L’arginatura del Bisenzio fu uno degli interventi più importanti, accompagnata dall’erezione di muri e terrapieni che non costituirono affatto una fortificazione chiusa intorno al castello. Lo scopo fu più quello della bonifica dei terreni circostanti che non una relativa protezione da piccolo borgo, il quale rimaneva pur sempre sotto il facile controllo di Firenze. Campi Bisenzio non fu mai elevato a Comune autonomo se non molto tardi, esattamente in epoca leopoldina, grazie al raggruppamento d’imperio, nel 1744, con Signa e Lecore.
Fu durante la Signoria di Cosimo I de’ Medici che si aprì per Campi qualche prospettiva di sviluppo. L’esigenza di ricostruire il paese devastato dalle pesanti distruzioni spagnole del 1512, recò con sé ulteriori e più serie bonifiche, ricostruzione di strade, ponti e canali. Il tutto coronato dall’elevazione di una Magistratura cittadina retta dalle più potenti famiglie fiorentine con interessi in loco. L’economia della cittadina assunse un carattere più distinto se si permise agli artigiani locali di iscriversi all’Arte della Lana di Firenze.
Molta
storia in comune, se non addirittura legata stretta, con quella di Firenze.

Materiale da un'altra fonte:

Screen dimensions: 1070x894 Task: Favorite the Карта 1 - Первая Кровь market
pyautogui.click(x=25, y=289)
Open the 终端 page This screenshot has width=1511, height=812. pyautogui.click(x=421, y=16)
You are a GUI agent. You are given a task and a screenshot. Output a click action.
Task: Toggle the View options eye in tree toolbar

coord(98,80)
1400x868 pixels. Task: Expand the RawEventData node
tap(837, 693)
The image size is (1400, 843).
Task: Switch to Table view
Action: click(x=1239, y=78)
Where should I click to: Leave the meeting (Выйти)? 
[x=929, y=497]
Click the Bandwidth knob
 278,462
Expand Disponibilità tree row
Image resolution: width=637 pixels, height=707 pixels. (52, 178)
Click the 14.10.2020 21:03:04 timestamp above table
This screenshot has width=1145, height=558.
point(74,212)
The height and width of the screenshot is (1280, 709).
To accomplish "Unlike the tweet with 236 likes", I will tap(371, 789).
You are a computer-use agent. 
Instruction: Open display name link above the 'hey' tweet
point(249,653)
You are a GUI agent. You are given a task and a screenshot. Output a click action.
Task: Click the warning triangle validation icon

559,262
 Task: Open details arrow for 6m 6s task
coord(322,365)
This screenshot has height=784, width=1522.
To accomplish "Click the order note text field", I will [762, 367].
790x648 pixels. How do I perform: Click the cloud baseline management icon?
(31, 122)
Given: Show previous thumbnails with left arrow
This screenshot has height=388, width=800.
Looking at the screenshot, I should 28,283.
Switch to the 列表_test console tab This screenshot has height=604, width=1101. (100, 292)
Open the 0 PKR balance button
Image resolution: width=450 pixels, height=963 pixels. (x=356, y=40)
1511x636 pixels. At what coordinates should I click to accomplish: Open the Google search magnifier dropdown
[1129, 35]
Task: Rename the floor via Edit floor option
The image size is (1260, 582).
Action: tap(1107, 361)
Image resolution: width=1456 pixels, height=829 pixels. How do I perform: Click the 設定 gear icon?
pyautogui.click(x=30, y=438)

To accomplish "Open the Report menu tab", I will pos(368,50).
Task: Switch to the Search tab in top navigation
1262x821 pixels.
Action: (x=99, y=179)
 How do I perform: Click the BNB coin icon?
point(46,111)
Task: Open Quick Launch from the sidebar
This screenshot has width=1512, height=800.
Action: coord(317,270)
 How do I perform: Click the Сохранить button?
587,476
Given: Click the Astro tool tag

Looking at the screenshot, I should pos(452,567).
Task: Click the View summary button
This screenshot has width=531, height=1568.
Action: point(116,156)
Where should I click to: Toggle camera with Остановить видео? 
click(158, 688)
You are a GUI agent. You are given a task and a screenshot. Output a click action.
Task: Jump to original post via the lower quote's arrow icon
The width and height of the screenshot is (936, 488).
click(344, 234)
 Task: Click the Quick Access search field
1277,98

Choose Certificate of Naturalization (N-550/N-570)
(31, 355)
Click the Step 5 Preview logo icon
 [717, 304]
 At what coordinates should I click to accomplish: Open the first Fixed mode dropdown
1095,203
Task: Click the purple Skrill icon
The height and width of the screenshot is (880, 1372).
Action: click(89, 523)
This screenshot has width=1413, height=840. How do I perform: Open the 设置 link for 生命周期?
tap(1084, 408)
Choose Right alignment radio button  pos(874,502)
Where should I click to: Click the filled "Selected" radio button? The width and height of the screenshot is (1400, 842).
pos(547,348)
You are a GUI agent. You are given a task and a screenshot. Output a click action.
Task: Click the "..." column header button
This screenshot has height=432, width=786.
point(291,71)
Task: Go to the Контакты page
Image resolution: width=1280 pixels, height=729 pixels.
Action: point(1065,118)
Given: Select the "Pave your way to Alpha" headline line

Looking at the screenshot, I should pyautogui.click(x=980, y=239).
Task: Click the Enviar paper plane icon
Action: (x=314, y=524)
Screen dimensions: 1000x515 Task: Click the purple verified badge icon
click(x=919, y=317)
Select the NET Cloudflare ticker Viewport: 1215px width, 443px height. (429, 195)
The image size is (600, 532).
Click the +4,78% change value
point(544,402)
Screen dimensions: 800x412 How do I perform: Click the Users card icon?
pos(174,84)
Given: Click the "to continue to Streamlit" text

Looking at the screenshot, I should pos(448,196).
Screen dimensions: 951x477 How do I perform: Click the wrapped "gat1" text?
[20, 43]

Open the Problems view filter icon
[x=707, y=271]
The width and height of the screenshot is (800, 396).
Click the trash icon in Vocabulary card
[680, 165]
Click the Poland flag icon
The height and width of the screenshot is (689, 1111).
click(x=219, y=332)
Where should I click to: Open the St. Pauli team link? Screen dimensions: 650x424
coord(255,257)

Pure l’alluvione del 4 novembre 1966, Campi Bisenzio l’ha spartita, anche
in misura maggiore, col capoluogo toscano. Delle due città l’unica cosa che
ha incredibilmente resistito è stata Ponte Vecchio per Firenze e la Rocca
Strozzi per Campi Bisenzio.
Per visitare il castello: a piedi, dopo aver parcheggiato possibilmente in piazza Antonio Gramsci. La Rocca Strozzi non è aperta al pubblico, e pertanto non è visitabile all’interno, dove si dice vi siano affreschi. La si può tuttavia osservare con discreta soddisfazione girandole intorno, oppure sostando sul ponte Bisenzio, tanto per intuire che originariamente un cassero sul fiume collegava gli annessi oltreripa al castrum principale. Se il visitatore poi ha la costanza di voler accedere al retro percorrendo il muro di cinta alla sinistra del portone d’ingresso, peraltro sprangato, avrà pure il beneficio di ritrovarsi in un comodo giardino che accede all’argine del fiume, e che confina con quell’altro (“all’italiana”) prospiciente la fattoria aggiunta nel XVI secolo. Se non piove può pure sedersi.